Column#

class pylibcudf.column.Column(DataType data_type, size_type size, gpumemoryview data, gpumemoryview mask, size_type null_count, size_type offset, list children)#

A container of nullable device data as a column of elements.

This class is an implementation of Arrow columnar data specification for data stored on GPUs. It relies on Python memoryview-like semantics to maintain shared ownership of the data it is constructed with, so any input data may also be co-owned by other data structures. The Column is designed to be operated on using algorithms backed by libcudf.

Parameters:
data_typeDataType

The type of data in the column.

sizesize_type

The number of rows in the column.

datagpumemoryview

The data the column will refer to.

maskgpumemoryview

The null mask for the column.

null_countint

The number of null rows in the column.

offsetint

The offset into the data buffer where the column’s data begins.

childrenlist

The children of this column if it is a compound column type.

Methods

all_null_like(Column like, size_type size)
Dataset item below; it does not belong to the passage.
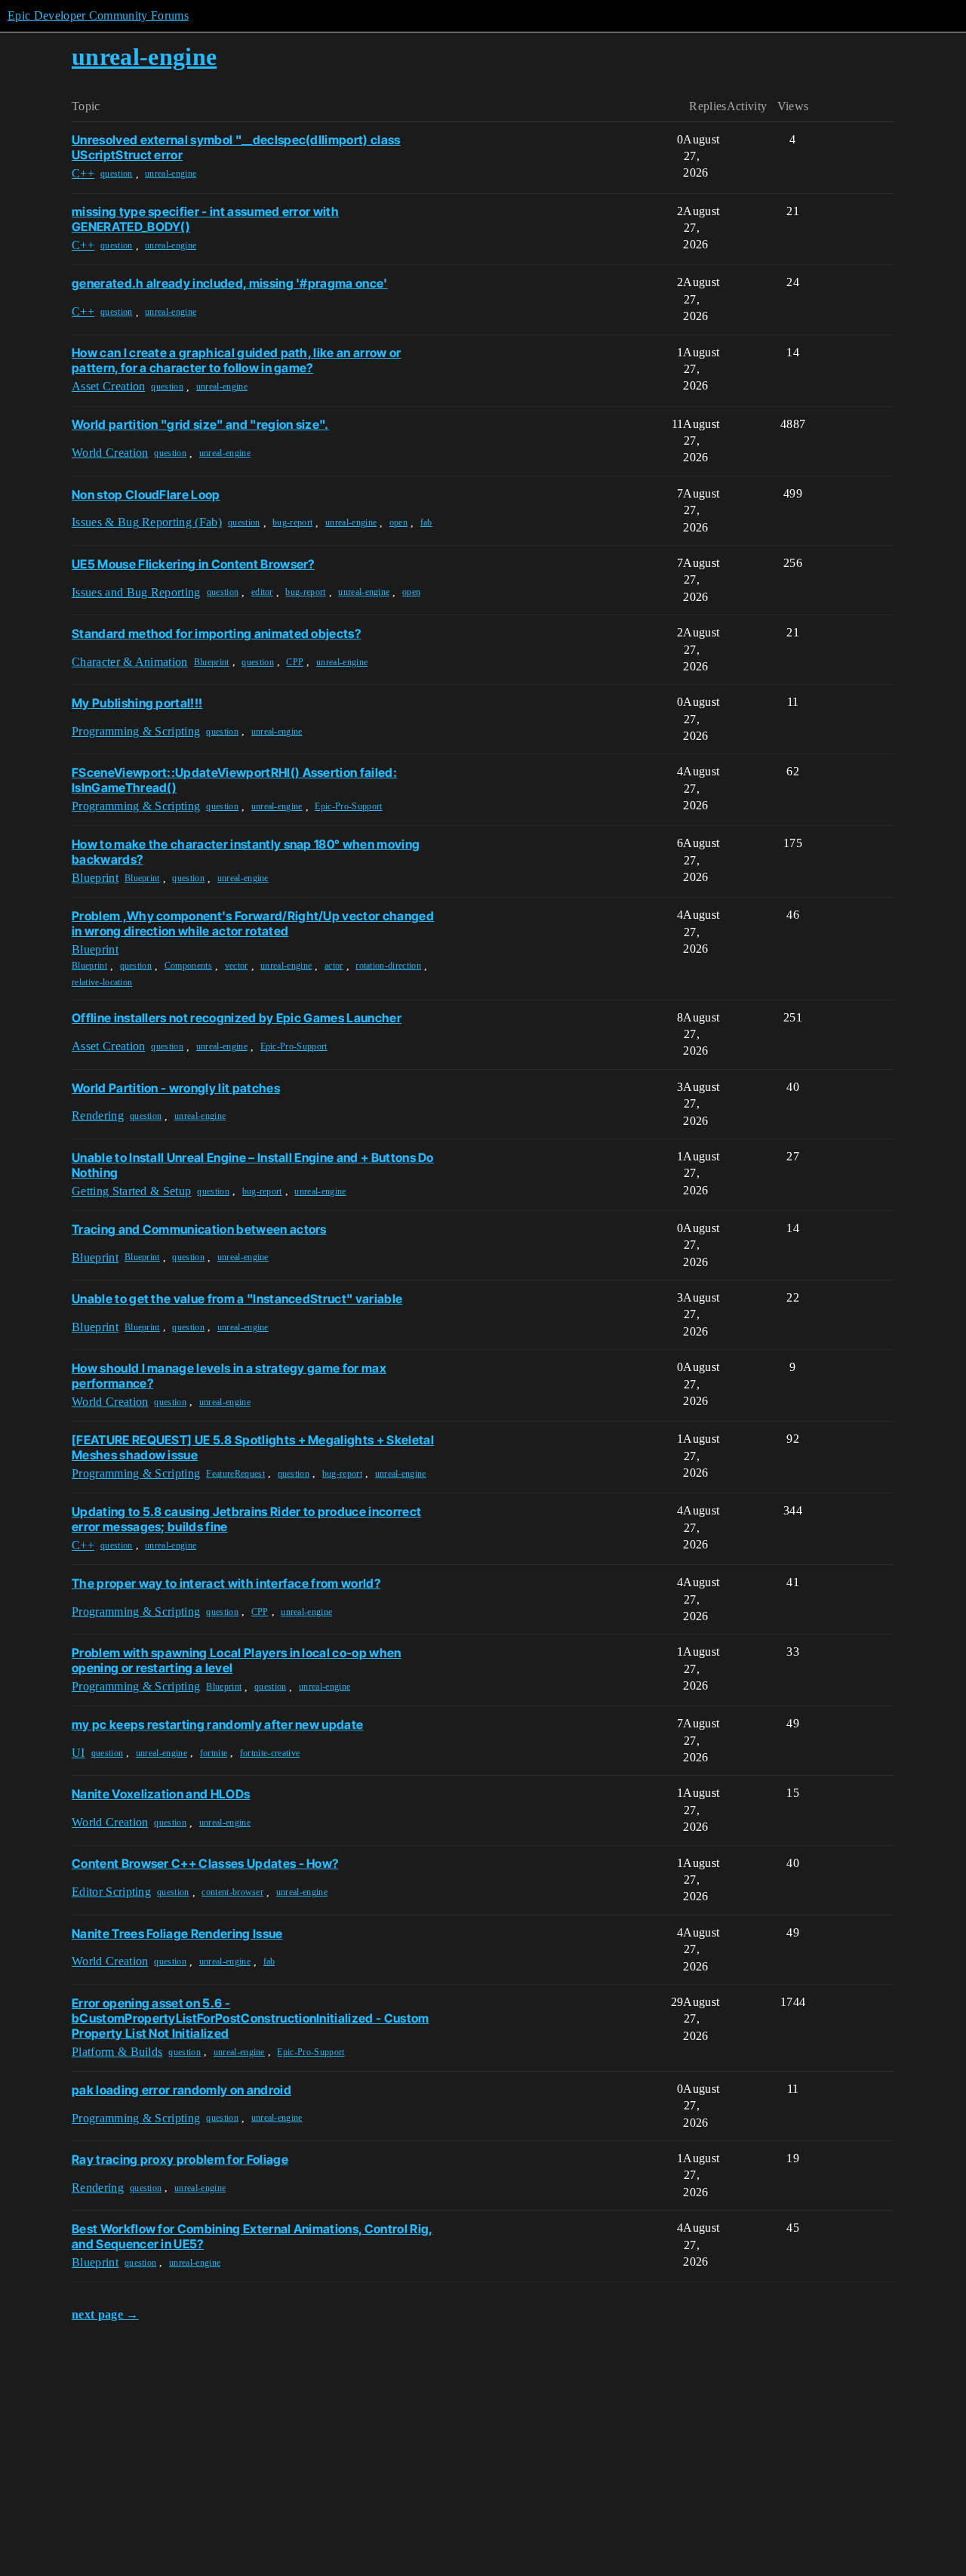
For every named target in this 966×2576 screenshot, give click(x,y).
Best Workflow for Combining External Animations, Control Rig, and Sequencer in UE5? (252, 2236)
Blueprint (211, 662)
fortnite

Create an all null column from a template.

child(self, size_type index)

Get a child column of this column.

children(self)

The children of the column.

copy(self)

Create a copy of the column.

data(self)

The data buffer of the column.

device_buffer_size(self)

The total size of the device buffers used by the Column.

from_array(cls, obj)

Create a Column from any object which supports the NumPy or CUDA array interface.

from_array_interface(cls, obj)

Create a Column from an object implementing the NumPy Array Interface.

from_arrow(obj, DataType dtype)

Create a Column from an Arrow-like object using the Arrow C Data Interface.

from_cuda_array_interface(cls, obj)

Create a Column from an object implementing the CUDA Array Interface.

from_iterable_of_py(obj, DataType dtype)

Create a Column from a Python iterable of scalar values or nested iterables.

from_rmm_buffer(DeviceBuffer buff, ...)

Create a Column from an RMM DeviceBuffer.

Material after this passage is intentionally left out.